/---

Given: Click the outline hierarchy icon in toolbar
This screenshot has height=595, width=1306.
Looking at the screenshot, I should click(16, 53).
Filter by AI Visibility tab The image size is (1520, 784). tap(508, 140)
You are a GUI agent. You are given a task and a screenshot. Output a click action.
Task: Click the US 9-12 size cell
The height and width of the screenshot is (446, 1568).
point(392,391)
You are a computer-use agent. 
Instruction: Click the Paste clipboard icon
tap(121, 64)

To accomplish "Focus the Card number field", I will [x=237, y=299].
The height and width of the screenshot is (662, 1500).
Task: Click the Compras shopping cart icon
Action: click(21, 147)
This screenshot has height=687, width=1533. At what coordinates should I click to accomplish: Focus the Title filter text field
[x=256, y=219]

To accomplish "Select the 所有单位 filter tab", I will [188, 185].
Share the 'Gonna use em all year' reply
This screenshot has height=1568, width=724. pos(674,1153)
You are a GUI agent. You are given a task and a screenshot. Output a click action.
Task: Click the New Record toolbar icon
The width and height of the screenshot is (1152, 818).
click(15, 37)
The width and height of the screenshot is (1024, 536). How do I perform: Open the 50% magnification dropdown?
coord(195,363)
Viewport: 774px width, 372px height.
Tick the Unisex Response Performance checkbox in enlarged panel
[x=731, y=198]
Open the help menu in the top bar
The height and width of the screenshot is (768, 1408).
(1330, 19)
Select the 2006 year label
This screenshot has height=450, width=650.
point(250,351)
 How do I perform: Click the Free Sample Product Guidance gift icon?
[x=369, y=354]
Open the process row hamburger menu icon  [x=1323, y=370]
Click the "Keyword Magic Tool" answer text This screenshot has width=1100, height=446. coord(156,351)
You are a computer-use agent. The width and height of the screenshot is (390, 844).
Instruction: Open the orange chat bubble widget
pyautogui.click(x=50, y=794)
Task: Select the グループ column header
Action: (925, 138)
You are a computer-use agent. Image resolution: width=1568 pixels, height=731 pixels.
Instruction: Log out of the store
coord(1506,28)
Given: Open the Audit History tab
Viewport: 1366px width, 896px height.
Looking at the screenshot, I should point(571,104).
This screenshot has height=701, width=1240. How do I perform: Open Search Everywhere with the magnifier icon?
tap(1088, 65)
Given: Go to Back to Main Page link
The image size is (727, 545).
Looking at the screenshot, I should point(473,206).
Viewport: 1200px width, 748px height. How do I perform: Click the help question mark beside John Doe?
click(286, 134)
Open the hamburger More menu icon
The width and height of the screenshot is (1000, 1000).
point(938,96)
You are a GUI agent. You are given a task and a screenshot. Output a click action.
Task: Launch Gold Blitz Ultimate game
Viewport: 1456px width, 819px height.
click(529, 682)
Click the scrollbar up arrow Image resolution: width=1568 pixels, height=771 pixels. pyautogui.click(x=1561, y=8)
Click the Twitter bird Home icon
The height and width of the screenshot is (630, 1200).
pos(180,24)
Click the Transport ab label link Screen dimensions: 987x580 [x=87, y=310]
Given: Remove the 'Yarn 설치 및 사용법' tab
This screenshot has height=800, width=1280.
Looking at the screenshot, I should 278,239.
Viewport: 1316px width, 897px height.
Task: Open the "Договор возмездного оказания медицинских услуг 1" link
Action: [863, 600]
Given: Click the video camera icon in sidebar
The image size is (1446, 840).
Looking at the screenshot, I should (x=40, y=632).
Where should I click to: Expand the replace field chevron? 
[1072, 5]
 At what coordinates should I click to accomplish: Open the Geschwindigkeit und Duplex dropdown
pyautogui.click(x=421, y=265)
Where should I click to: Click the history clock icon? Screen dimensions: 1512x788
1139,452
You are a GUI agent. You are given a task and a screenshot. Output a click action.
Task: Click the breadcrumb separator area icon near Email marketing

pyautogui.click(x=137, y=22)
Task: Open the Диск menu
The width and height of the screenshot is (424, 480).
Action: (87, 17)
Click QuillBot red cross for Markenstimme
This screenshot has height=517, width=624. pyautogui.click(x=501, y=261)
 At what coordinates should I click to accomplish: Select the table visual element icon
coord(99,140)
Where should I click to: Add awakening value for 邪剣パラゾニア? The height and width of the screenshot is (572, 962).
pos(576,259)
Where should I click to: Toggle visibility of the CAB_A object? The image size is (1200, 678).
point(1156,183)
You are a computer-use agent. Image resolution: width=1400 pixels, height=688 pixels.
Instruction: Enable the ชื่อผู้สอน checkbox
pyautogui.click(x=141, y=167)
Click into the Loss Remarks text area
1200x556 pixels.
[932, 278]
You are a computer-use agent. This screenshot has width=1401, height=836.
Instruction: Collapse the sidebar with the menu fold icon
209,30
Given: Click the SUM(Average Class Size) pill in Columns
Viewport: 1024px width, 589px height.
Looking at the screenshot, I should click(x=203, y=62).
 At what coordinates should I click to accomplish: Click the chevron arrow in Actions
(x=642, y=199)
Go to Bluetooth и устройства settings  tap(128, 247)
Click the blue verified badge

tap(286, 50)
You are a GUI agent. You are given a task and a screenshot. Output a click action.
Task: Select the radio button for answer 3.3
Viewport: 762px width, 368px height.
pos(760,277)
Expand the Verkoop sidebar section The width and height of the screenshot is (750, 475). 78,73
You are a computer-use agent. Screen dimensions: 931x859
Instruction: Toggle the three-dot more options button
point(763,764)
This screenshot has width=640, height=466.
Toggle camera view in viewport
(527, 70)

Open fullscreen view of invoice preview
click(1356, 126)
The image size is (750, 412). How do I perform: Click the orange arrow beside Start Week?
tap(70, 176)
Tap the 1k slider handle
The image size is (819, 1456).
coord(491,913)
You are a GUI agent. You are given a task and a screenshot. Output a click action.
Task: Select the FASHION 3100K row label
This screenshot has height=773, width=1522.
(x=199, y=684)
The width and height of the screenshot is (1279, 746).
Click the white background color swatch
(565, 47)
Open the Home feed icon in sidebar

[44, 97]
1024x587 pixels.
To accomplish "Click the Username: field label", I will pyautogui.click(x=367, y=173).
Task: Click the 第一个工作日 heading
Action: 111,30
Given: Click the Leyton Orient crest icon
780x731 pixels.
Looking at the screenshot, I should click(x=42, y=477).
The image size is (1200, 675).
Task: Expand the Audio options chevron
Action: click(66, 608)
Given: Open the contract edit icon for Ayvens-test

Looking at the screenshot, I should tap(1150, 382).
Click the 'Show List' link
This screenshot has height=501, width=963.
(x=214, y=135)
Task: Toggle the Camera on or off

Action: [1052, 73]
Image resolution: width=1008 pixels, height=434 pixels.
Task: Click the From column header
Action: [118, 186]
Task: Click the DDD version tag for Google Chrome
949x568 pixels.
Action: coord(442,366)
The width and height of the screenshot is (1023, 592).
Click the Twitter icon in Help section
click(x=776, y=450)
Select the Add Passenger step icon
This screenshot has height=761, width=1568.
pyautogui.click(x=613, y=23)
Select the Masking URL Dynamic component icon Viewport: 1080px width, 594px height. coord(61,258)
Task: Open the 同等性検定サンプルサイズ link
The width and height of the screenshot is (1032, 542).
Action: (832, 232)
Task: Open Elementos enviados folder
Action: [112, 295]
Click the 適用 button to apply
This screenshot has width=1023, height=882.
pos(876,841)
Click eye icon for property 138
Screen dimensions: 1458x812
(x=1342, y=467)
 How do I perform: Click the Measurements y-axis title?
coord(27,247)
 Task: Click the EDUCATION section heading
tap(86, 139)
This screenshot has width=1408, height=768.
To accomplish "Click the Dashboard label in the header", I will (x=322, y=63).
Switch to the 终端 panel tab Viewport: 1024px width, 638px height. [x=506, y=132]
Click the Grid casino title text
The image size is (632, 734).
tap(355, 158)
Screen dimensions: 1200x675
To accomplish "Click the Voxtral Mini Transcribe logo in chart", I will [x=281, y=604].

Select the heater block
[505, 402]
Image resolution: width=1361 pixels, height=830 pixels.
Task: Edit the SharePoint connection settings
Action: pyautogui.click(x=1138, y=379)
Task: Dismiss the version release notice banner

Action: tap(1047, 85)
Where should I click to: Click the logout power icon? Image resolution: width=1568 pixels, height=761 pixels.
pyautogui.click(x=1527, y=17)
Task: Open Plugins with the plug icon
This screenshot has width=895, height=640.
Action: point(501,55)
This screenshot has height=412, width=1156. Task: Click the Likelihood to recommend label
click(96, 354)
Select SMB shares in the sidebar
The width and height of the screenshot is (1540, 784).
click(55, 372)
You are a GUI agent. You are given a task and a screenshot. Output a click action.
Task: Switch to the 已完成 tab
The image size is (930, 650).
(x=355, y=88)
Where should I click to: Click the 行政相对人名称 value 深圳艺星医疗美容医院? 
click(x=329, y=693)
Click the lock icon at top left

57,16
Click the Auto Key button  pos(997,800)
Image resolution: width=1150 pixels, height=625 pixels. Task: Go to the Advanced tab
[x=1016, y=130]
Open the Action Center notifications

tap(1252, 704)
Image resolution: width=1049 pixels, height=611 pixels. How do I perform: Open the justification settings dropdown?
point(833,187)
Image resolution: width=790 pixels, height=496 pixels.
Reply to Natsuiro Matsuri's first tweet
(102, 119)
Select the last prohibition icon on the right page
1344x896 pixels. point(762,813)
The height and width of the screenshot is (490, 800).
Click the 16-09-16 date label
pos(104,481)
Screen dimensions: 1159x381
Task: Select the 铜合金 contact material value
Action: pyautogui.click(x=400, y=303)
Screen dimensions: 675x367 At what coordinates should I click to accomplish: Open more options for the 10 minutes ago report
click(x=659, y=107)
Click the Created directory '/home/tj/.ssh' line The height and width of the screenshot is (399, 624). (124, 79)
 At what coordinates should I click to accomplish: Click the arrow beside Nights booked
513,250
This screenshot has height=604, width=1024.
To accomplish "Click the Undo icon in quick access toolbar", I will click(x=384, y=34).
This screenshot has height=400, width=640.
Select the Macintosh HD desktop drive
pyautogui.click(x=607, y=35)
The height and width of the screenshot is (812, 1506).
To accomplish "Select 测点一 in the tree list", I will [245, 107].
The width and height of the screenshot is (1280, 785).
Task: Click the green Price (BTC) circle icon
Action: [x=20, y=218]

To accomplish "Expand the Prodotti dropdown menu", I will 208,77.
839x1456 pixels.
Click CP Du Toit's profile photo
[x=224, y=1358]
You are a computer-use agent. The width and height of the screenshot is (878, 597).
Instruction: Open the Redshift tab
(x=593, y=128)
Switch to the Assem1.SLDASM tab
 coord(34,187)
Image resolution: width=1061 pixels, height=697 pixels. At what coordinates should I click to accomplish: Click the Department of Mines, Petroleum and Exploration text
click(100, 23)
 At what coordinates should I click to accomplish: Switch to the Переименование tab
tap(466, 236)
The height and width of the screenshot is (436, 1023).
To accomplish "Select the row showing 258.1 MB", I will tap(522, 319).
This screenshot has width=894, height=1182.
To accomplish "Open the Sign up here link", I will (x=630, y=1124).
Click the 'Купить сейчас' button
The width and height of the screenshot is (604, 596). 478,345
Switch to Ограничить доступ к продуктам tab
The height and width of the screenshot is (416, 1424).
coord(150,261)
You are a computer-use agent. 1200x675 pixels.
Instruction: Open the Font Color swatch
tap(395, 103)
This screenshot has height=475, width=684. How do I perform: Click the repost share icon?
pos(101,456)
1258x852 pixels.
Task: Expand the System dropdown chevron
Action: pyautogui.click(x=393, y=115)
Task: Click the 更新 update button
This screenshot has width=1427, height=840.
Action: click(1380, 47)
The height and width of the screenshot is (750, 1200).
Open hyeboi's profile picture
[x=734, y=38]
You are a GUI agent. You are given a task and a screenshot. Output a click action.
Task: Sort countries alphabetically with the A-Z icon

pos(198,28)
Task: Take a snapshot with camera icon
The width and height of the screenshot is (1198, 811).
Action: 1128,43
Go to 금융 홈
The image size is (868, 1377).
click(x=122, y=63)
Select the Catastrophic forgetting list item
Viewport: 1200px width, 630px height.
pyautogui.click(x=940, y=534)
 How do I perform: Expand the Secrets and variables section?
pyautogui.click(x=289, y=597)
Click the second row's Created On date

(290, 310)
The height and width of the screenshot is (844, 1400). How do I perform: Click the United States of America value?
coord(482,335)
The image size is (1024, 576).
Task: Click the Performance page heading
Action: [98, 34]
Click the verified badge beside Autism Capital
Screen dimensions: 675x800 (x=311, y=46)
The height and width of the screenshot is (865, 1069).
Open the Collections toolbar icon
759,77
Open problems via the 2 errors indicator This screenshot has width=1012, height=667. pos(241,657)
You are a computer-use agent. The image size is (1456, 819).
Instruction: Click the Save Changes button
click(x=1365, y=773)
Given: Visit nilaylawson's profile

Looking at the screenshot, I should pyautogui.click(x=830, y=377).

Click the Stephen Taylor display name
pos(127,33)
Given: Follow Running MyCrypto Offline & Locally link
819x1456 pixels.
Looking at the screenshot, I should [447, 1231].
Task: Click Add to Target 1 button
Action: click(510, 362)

\---

Exercise objective
Print the lines above from the one with "Image resolution: width=790" through the one with "The height and width of the screenshot is (490, 800).", both included, exactly as written and nothing more.

Response below
Image resolution: width=790 pixels, height=496 pixels.
Reply to Natsuiro Matsuri's first tweet
(102, 119)
Select the last prohibition icon on the right page
1344x896 pixels. point(762,813)
The height and width of the screenshot is (490, 800).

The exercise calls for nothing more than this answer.